Казалось бы, новости были обнадёживающими. Благодаря родству Манахема, отряд мог безбоязненно ехать в Итиль, однако командир не радовался. Вечером, после пира, он незаметно ушёл в степь, разжёг там костёр и пил в одиночестве хмельной кумыс. Ума, впавший после гибели Ангуша в какой-то столбняк, из-за которого он не чувствовал ни горя, ни радости, а потому рано покинувший пир, отправился в степь на свет костра.
– Иди, вместе пить будем, – увидев молодого воина, сказал Манахем и так взмахнул рукой, что чуть не упал.
Ума сел рядом, взял из рук командира сухую тыкву и отхлебнул.
– За что пьём? – спросил он.
– За женскую неверность. Говорила, что ждать будет до смерти. Говорила, что лучше умрёт, чем выйдет за другого. Сколько я за неё претерпел! В опалу попал, готов был голову сложить…
– Да кто это – она?
– Чичак, дочь князя Кубрата.
Слова эти, словно стрела, пронзили броню, покрывшую сердце Умы.
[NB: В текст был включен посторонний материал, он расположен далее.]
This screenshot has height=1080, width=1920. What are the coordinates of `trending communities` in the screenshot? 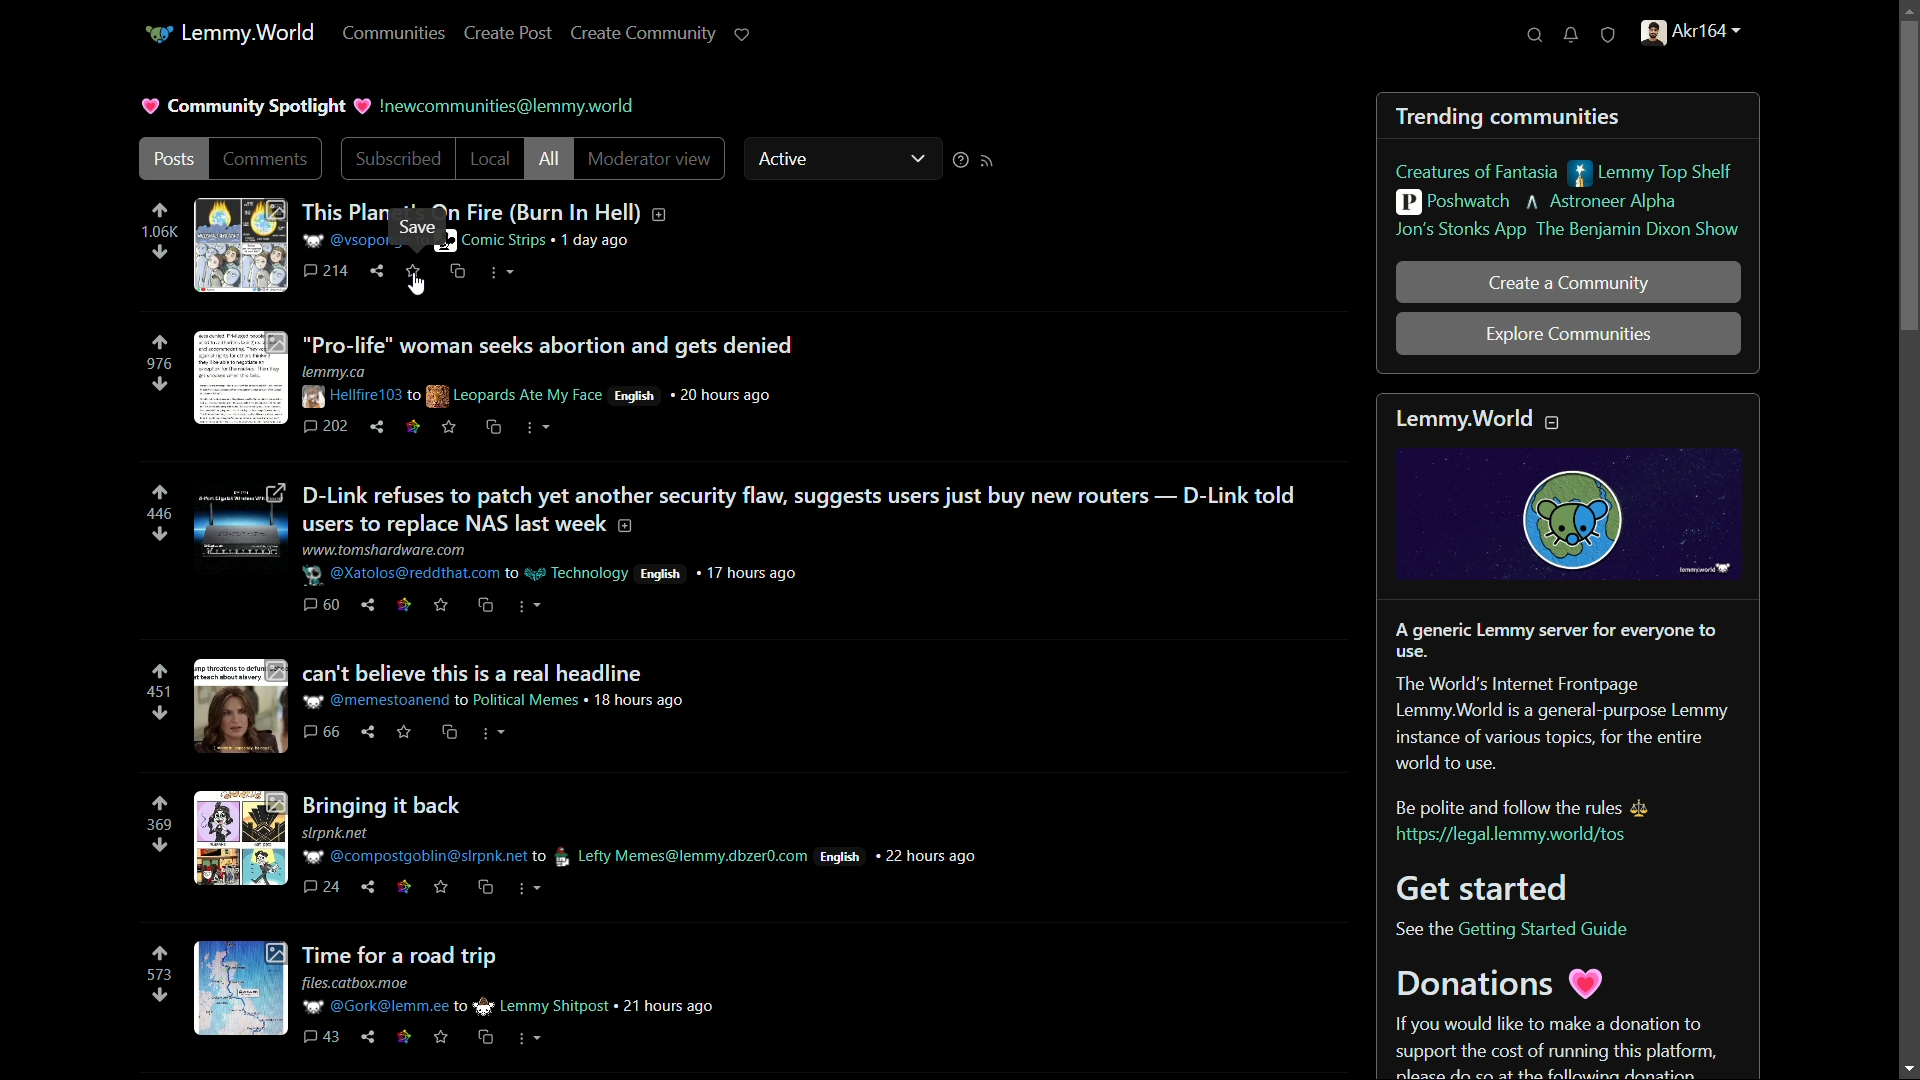 It's located at (1510, 116).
Он огляделся, словно сейчас очнулся. Лишь в это мгновение он осознал необратимость произошедшего. Ума показался себе маленьким и затерянным на огромном подносе земли под тёмными небесами, усеянными звёздами, молчаливо льющими свой свет на землю. Молодой воин закрыл глаза, и вся жизнь промелькнула перед ним, словно цветной сон. И везде в этом сне был Ангуш.
– Дай, мне, князь, тыкву, – попросил он.
– Пей, воин, пей, – отозвался Манахем, – Заливай тоску, пока она не разгорелась и не испепелила нас.
5
Отряд Манахема прибыл в Итиль с собранной данью и был милостиво принят каганом Хануккой. Ума остался на службе и вскоре отличился в войнах с Албанией, Иберией и Византией. Со временем у него появилась белая юрта, косяки лошадей и стада курдючных овец. Он исполнил свою мечту и съездил с подарками к брату. Он женился на племяннице Ангуша и стал отцом семи сыновей. Уму уважали как храброго и дальновидного военачальника, его окружали славные соратники и верные слуги, но никогда у него не было друга столь близкого, как Ангуш.
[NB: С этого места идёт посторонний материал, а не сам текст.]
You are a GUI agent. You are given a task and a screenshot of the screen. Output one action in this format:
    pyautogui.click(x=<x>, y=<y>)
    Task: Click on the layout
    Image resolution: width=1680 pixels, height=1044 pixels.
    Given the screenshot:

Когда ему исполнилось семьдесят, он начал видеть сны из времён своей молодости. Он понял, что это Ангуш зовёт его свидеться. Отважный военачальник пожелал посетить курган, под которым вот уже пятьдесят лет покоился его друг. В последнем кочевье, где он остановился, Ума запретил своим воинам и слугам следовать за собой, но он знал, что они продолжают ехать за ним в отдалении.
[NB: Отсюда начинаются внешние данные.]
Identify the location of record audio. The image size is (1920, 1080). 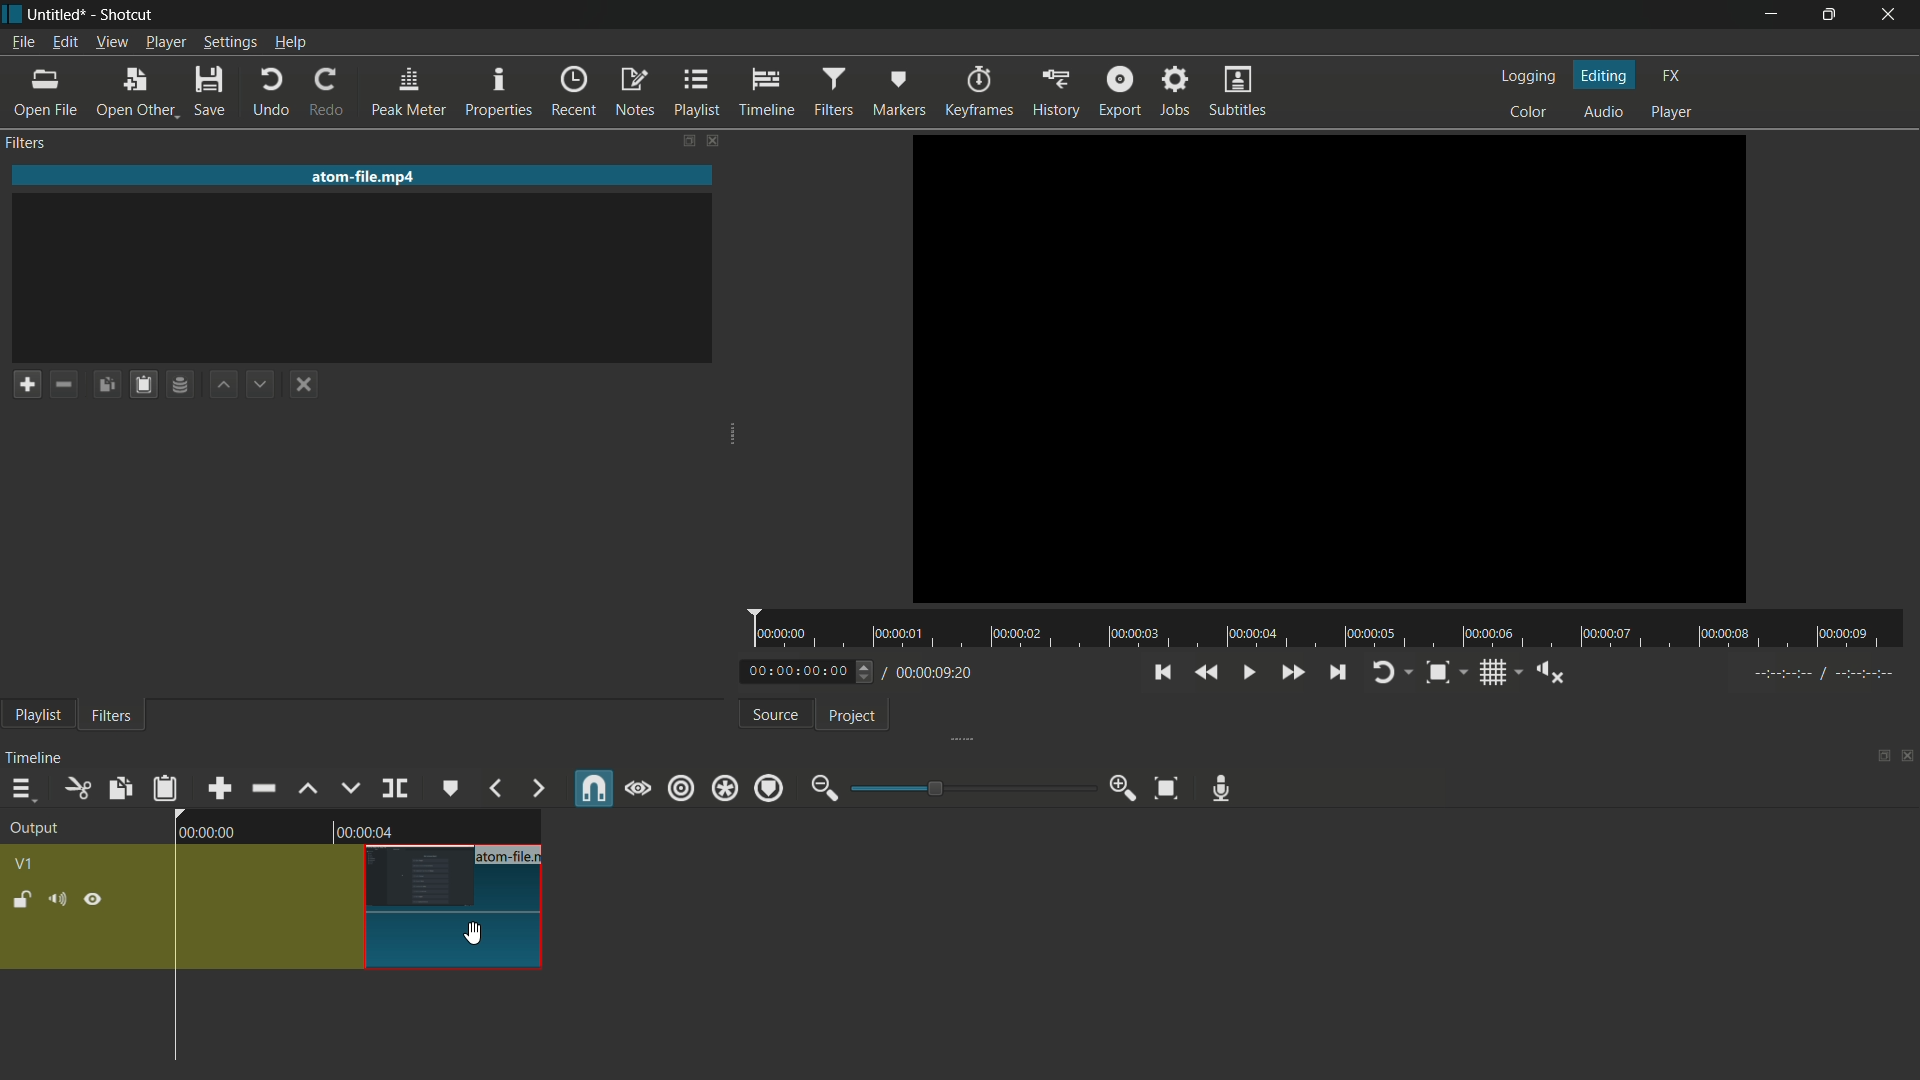
(1223, 788). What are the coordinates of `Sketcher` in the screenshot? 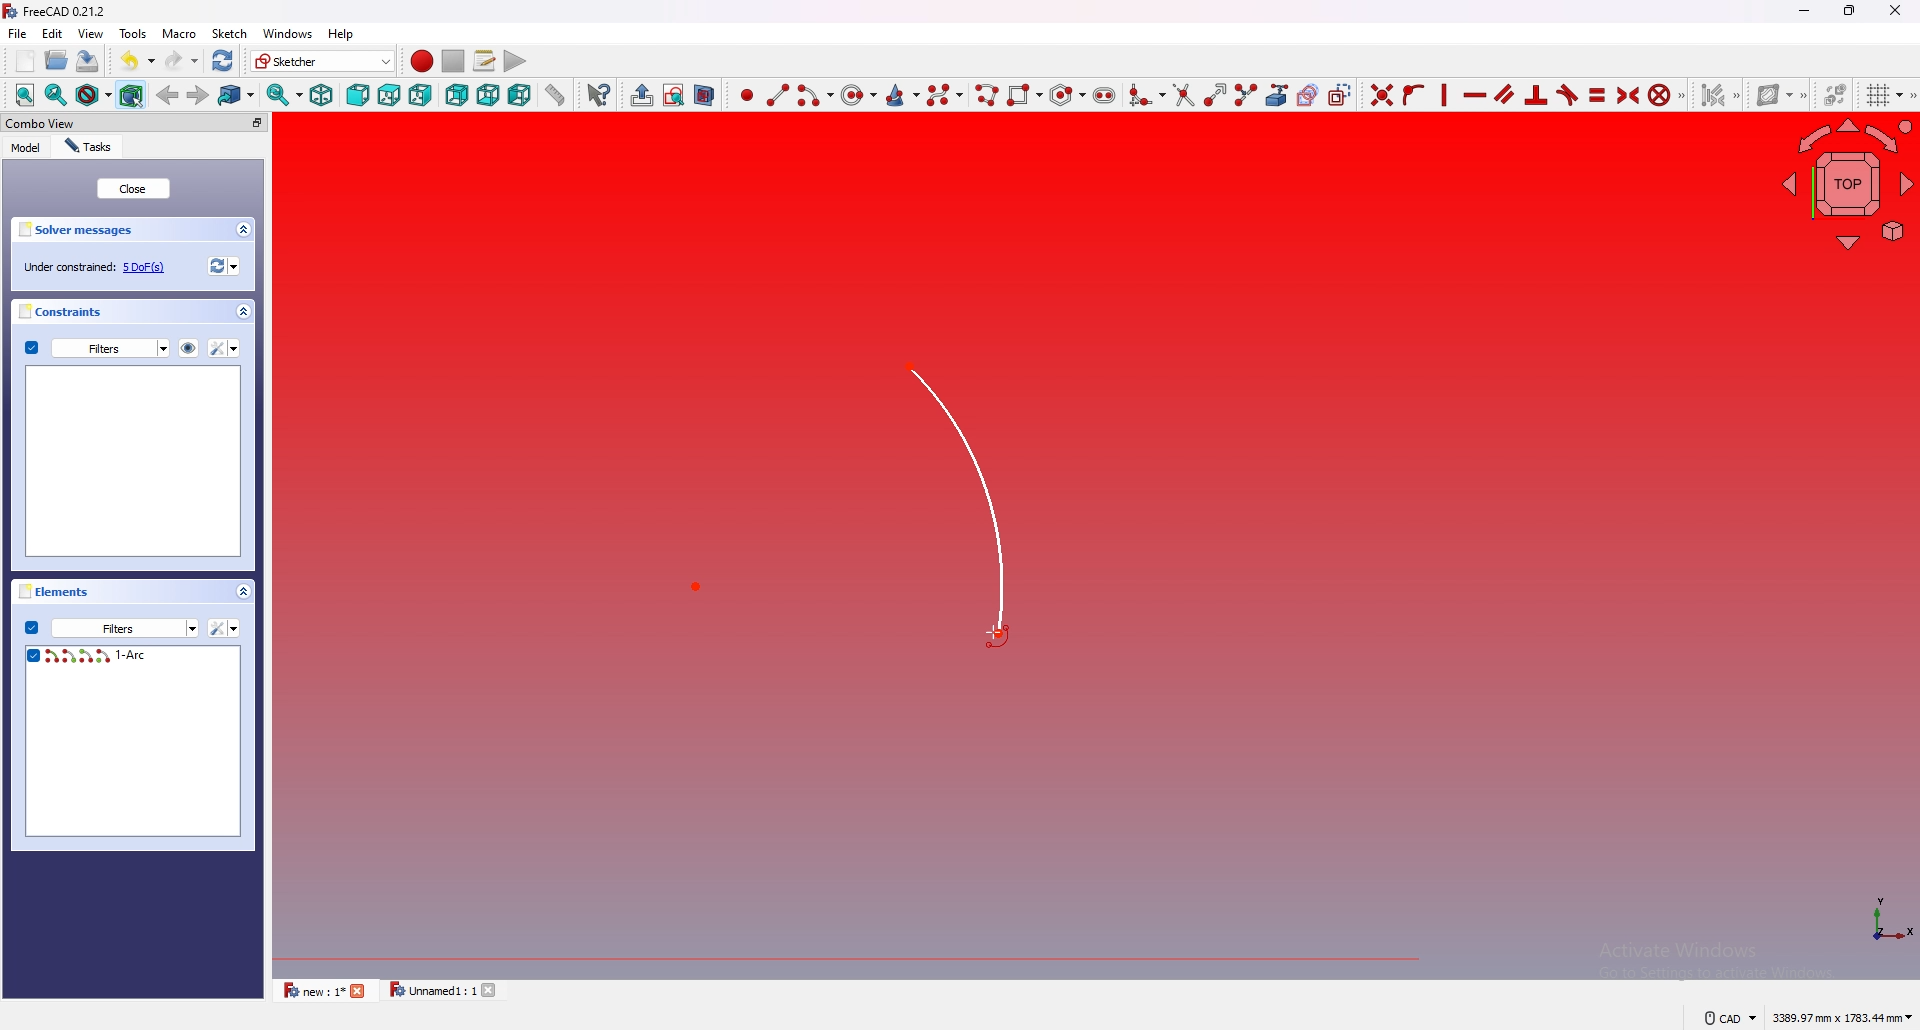 It's located at (323, 61).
Молчаливо встретил Уму заросший травой высокий холм. Не представляя, как дать знать Ангушу о своём присутствии, старый воин заиграл на дудочке, точно такой, на каких они с другом играли в детстве, когда пасли табуны. Излив печаль прожитых лет в музыке, Ума заговорил, рассказывая другу, что спал в глубине кургана, о том, что произошло с ним в прошедшие годы, промчавшиеся и растаявшие, словно дикие козы в степи. Когда в горле пересыхало, Ума наливал себе греческого вина из сухой тыквы в старую чашу.
Люди Умы, стараясь держаться на расстоянии, прождали своего господина полдня и всю ночь. Зная суровый нрав военачальника, никто не посмел нарушить его одиночество. Благо, вовсю светила полная луна, чётко очерчивая одинокую фигуру, сидящую на вершине кургана. Лишь утром, когда солнце было уже высоко, воины решили приблизиться. Когда один из них взобрался на холм, он увидел, что старик сидит, свесив голову на грудь. Перед ним лежит сабля. Справа в траве желтеет укатившаяся высушенная тыква для вина. Левая рука Умы сжимает чашу, на которой видны полустёртые знаки: «Ума и Ангуш – двое нас». Судя по всему, господин ушёл в вечность ещё вчера вечером.